**TASK OBJECTIVE**
Write out the data exactly, keeping every line.

**PROVIDED DATA**
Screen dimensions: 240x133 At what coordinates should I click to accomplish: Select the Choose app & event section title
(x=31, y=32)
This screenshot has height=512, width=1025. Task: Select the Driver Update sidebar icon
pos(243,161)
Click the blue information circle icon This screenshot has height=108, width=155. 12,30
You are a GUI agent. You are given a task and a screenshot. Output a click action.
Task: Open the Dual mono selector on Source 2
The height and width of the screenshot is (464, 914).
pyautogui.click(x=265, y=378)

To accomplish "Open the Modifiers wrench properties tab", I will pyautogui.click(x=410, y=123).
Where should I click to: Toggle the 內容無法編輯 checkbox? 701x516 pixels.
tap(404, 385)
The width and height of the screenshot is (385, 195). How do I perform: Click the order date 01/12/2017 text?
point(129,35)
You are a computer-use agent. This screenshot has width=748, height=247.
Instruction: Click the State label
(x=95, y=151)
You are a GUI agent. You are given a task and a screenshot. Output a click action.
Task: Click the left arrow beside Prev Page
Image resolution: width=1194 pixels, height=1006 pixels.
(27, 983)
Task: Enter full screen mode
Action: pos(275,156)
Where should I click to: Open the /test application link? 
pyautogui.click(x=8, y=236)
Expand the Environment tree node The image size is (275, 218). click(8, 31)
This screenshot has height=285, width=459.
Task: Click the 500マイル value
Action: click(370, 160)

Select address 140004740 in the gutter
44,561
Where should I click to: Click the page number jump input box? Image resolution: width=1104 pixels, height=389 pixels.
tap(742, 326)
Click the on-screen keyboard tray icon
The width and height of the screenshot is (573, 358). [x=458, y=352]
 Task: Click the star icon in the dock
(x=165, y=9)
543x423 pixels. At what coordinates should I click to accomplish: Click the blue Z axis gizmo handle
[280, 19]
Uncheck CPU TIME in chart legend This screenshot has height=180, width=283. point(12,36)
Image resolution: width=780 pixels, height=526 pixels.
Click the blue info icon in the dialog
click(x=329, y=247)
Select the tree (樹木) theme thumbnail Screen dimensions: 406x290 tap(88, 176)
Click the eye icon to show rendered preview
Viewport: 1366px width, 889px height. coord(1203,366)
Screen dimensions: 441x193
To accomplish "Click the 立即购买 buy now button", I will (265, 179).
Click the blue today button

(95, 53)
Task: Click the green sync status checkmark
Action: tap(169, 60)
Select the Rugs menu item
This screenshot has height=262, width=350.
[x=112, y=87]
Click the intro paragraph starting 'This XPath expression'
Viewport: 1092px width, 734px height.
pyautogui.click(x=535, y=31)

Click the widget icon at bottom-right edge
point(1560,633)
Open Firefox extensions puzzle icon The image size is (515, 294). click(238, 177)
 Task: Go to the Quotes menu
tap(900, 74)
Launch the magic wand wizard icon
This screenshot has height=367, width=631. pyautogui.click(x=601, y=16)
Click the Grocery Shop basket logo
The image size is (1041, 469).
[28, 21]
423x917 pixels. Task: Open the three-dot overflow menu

**COMPLETED TASK**
Screen dimensions: 240x133 At what coordinates should I click to accomplish: Select the Choose app & event section title
(x=31, y=32)
This screenshot has height=512, width=1025. Task: Select the Driver Update sidebar icon
pos(243,161)
Click the blue information circle icon This screenshot has height=108, width=155. 12,30
You are a GUI agent. You are given a task and a screenshot. Output a click action.
Task: Open the Dual mono selector on Source 2
The height and width of the screenshot is (464, 914).
pyautogui.click(x=265, y=378)

To accomplish "Open the Modifiers wrench properties tab", I will pyautogui.click(x=410, y=123).
Where should I click to: Toggle the 內容無法編輯 checkbox? 701x516 pixels.
tap(404, 385)
The width and height of the screenshot is (385, 195). How do I perform: Click the order date 01/12/2017 text?
point(129,35)
You are a computer-use agent. This screenshot has width=748, height=247.
Instruction: Click the State label
(x=95, y=151)
You are a GUI agent. You are given a task and a screenshot. Output a click action.
Task: Click the left arrow beside Prev Page
Image resolution: width=1194 pixels, height=1006 pixels.
(27, 983)
Task: Enter full screen mode
Action: pos(275,156)
Where should I click to: Open the /test application link? 
pyautogui.click(x=8, y=236)
Expand the Environment tree node The image size is (275, 218). click(8, 31)
This screenshot has height=285, width=459.
Task: Click the 500マイル value
Action: click(370, 160)

Select address 140004740 in the gutter
44,561
Where should I click to: Click the page number jump input box? Image resolution: width=1104 pixels, height=389 pixels.
tap(742, 326)
Click the on-screen keyboard tray icon
The width and height of the screenshot is (573, 358). [x=458, y=352]
 Task: Click the star icon in the dock
(x=165, y=9)
543x423 pixels. At what coordinates should I click to accomplish: Click the blue Z axis gizmo handle
[280, 19]
Uncheck CPU TIME in chart legend This screenshot has height=180, width=283. point(12,36)
Image resolution: width=780 pixels, height=526 pixels.
Click the blue info icon in the dialog
click(x=329, y=247)
Select the tree (樹木) theme thumbnail Screen dimensions: 406x290 tap(88, 176)
Click the eye icon to show rendered preview
Viewport: 1366px width, 889px height. coord(1203,366)
Screen dimensions: 441x193
To accomplish "Click the 立即购买 buy now button", I will (265, 179).
Click the blue today button

(95, 53)
Task: Click the green sync status checkmark
Action: tap(169, 60)
Select the Rugs menu item
This screenshot has height=262, width=350.
[x=112, y=87]
Click the intro paragraph starting 'This XPath expression'
Viewport: 1092px width, 734px height.
pyautogui.click(x=535, y=31)

Click the widget icon at bottom-right edge
point(1560,633)
Open Firefox extensions puzzle icon The image size is (515, 294). click(238, 177)
 Task: Go to the Quotes menu
tap(900, 74)
Launch the magic wand wizard icon
This screenshot has height=367, width=631. pyautogui.click(x=601, y=16)
Click the Grocery Shop basket logo
The image size is (1041, 469).
[28, 21]
423x917 pixels. Task: Open the three-dot overflow menu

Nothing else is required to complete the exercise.